O colonialismo digital no capitalismo de vigilância: a dominação pela tecnologia
- Grupo Editorial
- 11 de nov. de 2023
- 7 min de leitura
Ana Luiza Sabino de Sá e Silva; Lucas Ribeiro Vaz Vitorino
Poliarquia - Revista de Política & Cultura
ISSN 2675-3529 - Volume 3 - ed003 - 2023
Recebido: 30.08.2023
Aceito: 04.10.2023
Publicado: 11.11.2023
O extrativismo predatório, muito característico da exploração colonial praticada a partir do século XV nas colônias americanas, surge como uma modalidade de acumulação determinada pelas demandas dos centros metropolitanos do capitalismo nascente. Para Acosta (2012), desde essa época, certas regiões especializaram-se na extração e na produção de matérias primas, enquanto outras puseram-se no papel de produtoras de manufaturas; as primeiras exportavam a natureza, as segundas a importavam. Esse é um cenário que, diferentemente do que possamos pensar, propagou-se ao longo da história, e mantém-se firmemente atrelado à configuração atual da distribuição de poder na hierarquia global. Um grupo de países continua na posição de exploradores, enquanto outros são relegados à posição de submissão, vistos meramente como fonte de matéria prima - ainda que, hoje, não sejam metais preciosos ou madeira maciça os produtos mais procurados.
Este é um trabalho que pretende estudar a forma mais contemporânea da colonialidade, o que é chamado de colonialismo digital. Identificada como mecanismo aprimorado de dominação, será estudada a coleta, a manipulação e a utilização de dados pessoais informatizados, que influencia pensamentos e atitudes, e produz efeitos econômicos, culturais e sociais. Por se tratar de fenômeno intimamente relacionado à modernidade globalizada e globalizante, a discussão torna-se extremamente relevante, visto que contemporânea; e necessária, visto que presente especialmente em países do Sul global como o Brasil.
O objetivo do trabalho, partindo de tais diretrizes, é estudar a possível relação entre o uso de dados pessoais e a atuação neocolonial de nações dominantes em relação a países dominados, em especial no que se refere à cooptação, utilização e apropriação dessas novas matérias primas. Pretende-se demonstrar se a hegemonia epistemológica operada por esse grupo de países também se manifesta no uso indiscriminado de seus bens naturais e informacionais para finalidades industriais ou comerciais. A partir disso, o recorte adotado procura entender como esse mecanismo de funcionamento pode revelar uma nova forma de colonialismo, praticado a nível epistemológico, pelas nações hegemônicas. Para essa pesquisa, será utilizada a metodologia de revisão bibliográfica, que viabilizará a análise qualitativa de produções acadêmicas relacionadas ao tema, buscando compreender suas características e peculiaridades.

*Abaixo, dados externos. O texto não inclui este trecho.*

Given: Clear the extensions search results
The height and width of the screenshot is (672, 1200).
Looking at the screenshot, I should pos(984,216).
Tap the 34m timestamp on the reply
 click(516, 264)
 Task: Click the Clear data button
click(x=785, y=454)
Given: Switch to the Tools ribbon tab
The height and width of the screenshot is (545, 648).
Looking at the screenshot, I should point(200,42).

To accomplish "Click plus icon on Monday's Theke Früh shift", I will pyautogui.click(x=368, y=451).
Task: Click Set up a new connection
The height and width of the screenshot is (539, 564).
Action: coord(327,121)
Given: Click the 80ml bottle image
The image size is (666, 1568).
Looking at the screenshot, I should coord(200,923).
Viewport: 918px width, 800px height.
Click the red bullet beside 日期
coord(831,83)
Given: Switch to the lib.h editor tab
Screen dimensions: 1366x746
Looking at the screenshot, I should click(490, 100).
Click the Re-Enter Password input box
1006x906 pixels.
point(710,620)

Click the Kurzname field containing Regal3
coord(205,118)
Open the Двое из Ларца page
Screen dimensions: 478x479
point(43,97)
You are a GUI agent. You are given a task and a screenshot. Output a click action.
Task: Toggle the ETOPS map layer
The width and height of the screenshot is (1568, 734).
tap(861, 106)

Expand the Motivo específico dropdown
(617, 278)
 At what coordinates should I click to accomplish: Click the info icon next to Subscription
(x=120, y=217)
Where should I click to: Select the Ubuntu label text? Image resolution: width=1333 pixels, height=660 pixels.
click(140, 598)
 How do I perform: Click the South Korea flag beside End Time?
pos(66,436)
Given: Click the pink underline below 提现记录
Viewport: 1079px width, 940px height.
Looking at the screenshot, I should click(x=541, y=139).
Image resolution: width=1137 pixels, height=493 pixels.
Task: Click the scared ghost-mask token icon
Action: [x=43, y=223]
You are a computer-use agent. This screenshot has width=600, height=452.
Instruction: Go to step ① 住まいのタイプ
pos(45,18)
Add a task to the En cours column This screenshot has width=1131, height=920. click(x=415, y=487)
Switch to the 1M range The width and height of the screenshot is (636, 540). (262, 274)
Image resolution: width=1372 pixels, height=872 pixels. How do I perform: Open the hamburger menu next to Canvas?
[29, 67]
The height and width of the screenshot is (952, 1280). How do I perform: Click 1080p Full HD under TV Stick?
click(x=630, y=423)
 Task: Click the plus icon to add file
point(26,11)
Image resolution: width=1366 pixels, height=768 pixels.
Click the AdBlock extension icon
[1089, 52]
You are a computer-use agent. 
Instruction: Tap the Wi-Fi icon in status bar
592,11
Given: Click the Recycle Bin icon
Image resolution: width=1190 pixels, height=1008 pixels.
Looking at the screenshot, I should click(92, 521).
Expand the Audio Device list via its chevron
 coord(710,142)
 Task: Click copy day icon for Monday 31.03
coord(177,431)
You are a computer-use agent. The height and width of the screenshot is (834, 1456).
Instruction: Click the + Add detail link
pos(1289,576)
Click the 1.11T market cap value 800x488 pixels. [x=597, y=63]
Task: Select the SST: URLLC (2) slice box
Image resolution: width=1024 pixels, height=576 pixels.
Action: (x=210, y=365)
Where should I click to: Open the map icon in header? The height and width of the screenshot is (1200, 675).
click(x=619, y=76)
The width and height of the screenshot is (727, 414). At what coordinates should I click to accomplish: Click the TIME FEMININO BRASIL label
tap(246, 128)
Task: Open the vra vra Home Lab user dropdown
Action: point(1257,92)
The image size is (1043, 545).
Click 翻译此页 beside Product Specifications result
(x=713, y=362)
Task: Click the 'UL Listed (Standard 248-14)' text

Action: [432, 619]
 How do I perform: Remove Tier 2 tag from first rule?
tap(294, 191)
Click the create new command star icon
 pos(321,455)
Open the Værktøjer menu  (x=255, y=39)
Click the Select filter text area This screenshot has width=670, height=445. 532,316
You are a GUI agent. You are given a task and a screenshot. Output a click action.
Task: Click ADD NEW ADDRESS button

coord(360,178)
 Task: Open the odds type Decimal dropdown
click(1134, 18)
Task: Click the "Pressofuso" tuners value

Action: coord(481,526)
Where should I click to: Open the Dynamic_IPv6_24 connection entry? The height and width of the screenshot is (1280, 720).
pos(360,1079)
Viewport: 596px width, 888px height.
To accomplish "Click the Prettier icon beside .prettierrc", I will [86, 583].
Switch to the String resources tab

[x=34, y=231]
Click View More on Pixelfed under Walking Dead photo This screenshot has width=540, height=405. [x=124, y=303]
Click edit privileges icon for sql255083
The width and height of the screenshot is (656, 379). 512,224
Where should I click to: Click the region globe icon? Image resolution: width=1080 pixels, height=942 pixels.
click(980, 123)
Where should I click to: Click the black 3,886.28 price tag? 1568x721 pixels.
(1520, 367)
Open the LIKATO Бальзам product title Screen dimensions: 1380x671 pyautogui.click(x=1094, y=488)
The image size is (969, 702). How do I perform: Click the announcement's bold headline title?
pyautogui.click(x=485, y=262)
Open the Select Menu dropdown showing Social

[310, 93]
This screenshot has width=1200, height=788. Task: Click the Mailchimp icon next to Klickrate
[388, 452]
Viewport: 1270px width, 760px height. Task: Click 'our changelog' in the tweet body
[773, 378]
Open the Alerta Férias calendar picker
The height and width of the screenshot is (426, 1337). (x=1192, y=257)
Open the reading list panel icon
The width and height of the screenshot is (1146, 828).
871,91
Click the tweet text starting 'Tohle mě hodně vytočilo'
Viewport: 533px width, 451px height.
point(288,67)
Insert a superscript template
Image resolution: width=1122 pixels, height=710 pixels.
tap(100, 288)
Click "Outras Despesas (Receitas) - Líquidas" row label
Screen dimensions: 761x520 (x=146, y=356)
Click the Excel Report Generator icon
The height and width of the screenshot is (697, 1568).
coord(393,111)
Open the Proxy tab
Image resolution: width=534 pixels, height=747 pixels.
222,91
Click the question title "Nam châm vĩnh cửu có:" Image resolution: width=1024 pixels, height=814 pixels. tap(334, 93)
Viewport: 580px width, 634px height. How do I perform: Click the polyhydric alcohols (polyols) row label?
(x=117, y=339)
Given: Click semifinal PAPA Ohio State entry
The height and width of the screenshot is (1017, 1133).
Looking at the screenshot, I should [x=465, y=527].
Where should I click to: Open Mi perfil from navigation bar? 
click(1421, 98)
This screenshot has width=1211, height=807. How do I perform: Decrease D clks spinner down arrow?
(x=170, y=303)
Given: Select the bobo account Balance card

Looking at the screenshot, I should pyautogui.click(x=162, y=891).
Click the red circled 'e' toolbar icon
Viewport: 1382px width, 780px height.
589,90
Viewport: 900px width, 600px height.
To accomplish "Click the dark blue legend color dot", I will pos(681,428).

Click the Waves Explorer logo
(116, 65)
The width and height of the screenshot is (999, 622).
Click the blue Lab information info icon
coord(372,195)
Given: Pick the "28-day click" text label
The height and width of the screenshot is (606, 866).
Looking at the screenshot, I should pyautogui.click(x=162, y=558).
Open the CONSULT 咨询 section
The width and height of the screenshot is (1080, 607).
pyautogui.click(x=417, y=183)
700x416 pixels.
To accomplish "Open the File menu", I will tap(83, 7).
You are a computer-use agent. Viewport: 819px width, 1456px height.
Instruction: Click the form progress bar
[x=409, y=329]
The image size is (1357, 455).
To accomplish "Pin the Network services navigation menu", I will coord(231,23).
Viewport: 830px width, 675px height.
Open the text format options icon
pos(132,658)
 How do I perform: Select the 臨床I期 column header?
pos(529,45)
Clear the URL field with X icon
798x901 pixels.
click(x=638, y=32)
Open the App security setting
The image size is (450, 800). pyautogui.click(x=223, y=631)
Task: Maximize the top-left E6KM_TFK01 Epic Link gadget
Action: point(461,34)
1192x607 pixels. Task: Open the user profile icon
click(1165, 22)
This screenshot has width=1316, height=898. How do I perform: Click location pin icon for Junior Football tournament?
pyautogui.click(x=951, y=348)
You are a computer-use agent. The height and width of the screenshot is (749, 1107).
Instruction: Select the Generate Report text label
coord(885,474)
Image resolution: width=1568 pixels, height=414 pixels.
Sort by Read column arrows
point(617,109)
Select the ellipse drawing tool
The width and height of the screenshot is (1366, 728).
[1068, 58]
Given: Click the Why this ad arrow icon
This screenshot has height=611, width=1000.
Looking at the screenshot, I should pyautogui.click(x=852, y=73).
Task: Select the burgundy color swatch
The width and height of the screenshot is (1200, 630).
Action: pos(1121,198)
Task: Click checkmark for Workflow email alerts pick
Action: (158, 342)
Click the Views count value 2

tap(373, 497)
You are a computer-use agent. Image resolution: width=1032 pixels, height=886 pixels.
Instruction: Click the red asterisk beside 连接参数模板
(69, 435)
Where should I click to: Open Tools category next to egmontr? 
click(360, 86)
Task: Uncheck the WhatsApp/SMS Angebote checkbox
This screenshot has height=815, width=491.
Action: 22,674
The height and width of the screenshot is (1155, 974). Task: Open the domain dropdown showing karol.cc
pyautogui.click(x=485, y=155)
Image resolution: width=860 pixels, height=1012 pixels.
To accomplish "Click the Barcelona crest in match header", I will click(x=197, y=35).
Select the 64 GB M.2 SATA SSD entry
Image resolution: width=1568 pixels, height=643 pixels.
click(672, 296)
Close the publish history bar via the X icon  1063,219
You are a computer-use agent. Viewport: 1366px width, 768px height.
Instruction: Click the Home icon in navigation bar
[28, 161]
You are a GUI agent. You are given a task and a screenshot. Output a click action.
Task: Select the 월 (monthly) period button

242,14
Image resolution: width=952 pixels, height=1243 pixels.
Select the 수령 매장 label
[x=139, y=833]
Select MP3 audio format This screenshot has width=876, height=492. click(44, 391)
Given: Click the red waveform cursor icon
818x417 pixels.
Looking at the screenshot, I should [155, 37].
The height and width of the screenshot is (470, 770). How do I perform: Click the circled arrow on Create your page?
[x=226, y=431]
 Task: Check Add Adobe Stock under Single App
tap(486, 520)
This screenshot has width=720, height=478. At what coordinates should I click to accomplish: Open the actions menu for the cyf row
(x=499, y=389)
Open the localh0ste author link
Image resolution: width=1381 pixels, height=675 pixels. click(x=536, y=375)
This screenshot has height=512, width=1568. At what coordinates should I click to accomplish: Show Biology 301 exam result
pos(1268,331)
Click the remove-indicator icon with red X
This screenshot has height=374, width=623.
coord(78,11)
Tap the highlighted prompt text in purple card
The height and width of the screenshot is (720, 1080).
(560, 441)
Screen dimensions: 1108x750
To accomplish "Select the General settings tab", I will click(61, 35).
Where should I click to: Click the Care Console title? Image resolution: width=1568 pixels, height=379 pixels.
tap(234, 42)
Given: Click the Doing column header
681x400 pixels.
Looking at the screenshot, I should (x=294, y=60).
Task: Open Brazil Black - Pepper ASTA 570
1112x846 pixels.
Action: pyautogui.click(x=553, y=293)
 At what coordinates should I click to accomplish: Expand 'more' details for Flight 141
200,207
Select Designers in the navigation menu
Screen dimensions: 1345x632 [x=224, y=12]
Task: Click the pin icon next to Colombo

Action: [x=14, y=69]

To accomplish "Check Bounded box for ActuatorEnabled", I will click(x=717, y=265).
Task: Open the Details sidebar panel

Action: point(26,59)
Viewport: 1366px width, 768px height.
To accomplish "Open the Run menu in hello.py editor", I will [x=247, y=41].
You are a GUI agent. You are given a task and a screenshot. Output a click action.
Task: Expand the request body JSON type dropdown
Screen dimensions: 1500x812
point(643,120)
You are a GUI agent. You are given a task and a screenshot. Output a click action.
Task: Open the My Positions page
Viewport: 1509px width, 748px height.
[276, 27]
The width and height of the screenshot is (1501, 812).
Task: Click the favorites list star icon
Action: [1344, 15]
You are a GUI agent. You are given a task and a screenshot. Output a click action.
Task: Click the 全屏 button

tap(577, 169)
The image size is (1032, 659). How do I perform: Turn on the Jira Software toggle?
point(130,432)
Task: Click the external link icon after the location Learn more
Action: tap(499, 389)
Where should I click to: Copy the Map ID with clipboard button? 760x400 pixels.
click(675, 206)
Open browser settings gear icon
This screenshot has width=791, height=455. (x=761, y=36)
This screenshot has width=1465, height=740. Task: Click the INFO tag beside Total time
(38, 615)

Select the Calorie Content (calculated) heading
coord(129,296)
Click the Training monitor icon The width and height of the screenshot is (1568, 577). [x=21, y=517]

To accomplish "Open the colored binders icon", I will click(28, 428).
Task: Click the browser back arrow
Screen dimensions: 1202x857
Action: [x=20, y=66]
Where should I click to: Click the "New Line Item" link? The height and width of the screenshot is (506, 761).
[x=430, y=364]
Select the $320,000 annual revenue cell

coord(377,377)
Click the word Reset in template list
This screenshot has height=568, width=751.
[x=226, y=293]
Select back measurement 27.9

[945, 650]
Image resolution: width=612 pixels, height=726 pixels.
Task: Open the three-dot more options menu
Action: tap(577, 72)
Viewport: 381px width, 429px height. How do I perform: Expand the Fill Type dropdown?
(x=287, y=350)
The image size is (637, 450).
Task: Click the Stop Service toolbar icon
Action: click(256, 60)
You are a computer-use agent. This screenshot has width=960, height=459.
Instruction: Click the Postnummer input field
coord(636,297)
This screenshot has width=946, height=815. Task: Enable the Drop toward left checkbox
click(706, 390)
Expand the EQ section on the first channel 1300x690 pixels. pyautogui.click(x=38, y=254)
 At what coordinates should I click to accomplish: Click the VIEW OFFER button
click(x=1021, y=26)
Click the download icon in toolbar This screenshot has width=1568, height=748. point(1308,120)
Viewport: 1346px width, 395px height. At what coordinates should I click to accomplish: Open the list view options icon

O colonialismo digital enquanto fenômeno
À forma de expressão do imperialismo ligada à apropriação de dados pessoais por grandes corporações do Norte Global dá-se o nome de colonialismo digital. Representando a o auge da evolução dos mecanismos de exploração colonialista, pode ser definido como um processamento massivo de dados, que combina práticas extrativas predatórias do colonialismo histórico com os métodos de quantificação da computação em um processo que se estrutura à medida que pessoas e coisas vão se vinculando à infraestrutura de conexão, de acordo com Couldry e Mejías (2019). Por meio da conversão da vida humana em dados, empresas de tecnologia, geralmente sediadas no Norte Global, impõem ao sul sua visão de mundo, moldadas por aplicativos, algoritmos e redes sociais que gerenciam e operam de acordo com parâmetros pré-estabelecidos (BORGES, 2021). Para Borges (2021, p. 49),
Essa nova forma de colonialismo emerge da apropriação e extração de recursos sociais para fins lucrativos, e diferentemente do colonialismo histórico, em que as pré-condições foram criadas para o que é conhecido como capitalismo industrial, o colonialismo digital ou de dados surge no pano de fundo de toda a história entrelaçada do colonialismo e do capitalismo. Dito isso, o Big Data não representa apenas um novo uso para a tecnologia, mas é um componente essencial para o colonialismo digital que se baseia na lógica da acumulação intencional para produzir lucro a partir da captura de dados e de informações de usuários que utilizam determinados serviços em ambientes digitais.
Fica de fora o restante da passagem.